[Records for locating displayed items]
══════════
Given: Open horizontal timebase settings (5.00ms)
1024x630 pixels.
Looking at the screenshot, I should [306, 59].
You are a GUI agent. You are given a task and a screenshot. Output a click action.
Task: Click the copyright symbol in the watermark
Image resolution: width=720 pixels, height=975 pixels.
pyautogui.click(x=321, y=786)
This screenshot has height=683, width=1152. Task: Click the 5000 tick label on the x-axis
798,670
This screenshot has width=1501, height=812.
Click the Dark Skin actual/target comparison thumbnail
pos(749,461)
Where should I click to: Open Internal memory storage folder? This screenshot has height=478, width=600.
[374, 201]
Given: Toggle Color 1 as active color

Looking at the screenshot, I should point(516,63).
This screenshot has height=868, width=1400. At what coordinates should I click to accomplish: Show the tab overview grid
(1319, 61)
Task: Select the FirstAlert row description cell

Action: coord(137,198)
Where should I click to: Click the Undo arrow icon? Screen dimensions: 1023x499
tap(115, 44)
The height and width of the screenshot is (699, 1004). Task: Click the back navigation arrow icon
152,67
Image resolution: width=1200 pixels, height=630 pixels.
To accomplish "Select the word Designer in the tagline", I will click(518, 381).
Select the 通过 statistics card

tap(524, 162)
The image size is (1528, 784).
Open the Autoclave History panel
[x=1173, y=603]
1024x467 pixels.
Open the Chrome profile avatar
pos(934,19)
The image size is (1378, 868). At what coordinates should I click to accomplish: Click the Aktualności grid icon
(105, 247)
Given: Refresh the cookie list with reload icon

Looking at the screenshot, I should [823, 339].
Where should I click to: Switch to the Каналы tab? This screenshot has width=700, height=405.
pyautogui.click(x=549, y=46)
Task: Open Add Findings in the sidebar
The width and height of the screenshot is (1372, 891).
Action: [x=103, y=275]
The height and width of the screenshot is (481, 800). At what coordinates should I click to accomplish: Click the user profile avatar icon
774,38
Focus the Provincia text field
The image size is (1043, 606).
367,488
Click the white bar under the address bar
══════════
WORK REQUIRED
Rewrite every line of the data above as a numbered list, one line per number, leaving out the blank lines.

RESULT
1. Given: Open horizontal timebase settings (5.00ms)
2. 1024x630 pixels.
3. Looking at the screenshot, I should [306, 59].
4. You are a GUI agent. You are given a task and a screenshot. Output a click action.
5. Task: Click the copyright symbol in the watermark
6. Image resolution: width=720 pixels, height=975 pixels.
7. pyautogui.click(x=321, y=786)
8. This screenshot has height=683, width=1152. Task: Click the 5000 tick label on the x-axis
9. 798,670
10. This screenshot has width=1501, height=812.
11. Click the Dark Skin actual/target comparison thumbnail
12. pos(749,461)
13. Where should I click to: Open Internal memory storage folder? This screenshot has height=478, width=600.
14. [374, 201]
15. Given: Toggle Color 1 as active color
16. Looking at the screenshot, I should point(516,63).
17. This screenshot has height=868, width=1400. At what coordinates should I click to accomplish: Show the tab overview grid
18. (1319, 61)
19. Task: Select the FirstAlert row description cell
20. Action: coord(137,198)
21. Where should I click to: Click the Undo arrow icon? Screen dimensions: 1023x499
22. tap(115, 44)
23. The height and width of the screenshot is (699, 1004). Task: Click the back navigation arrow icon
24. 152,67
25. Image resolution: width=1200 pixels, height=630 pixels.
26. To accomplish "Select the word Designer in the tagline", I will click(518, 381).
27. Select the 通过 statistics card
28. tap(524, 162)
29. The image size is (1528, 784).
30. Open the Autoclave History panel
31. [x=1173, y=603]
32. 1024x467 pixels.
33. Open the Chrome profile avatar
34. pos(934,19)
35. The image size is (1378, 868). At what coordinates should I click to accomplish: Click the Aktualności grid icon
36. (105, 247)
37. Given: Refresh the cookie list with reload icon
38. Looking at the screenshot, I should [823, 339].
39. Where should I click to: Switch to the Каналы tab? This screenshot has width=700, height=405.
40. pyautogui.click(x=549, y=46)
41. Task: Open Add Findings in the sidebar
42. The width and height of the screenshot is (1372, 891).
43. Action: [x=103, y=275]
44. The height and width of the screenshot is (481, 800). At what coordinates should I click to accomplish: Click the user profile avatar icon
45. 774,38
46. Focus the Provincia text field
47. The image size is (1043, 606).
48. 367,488
49. Click the white bar under the address bar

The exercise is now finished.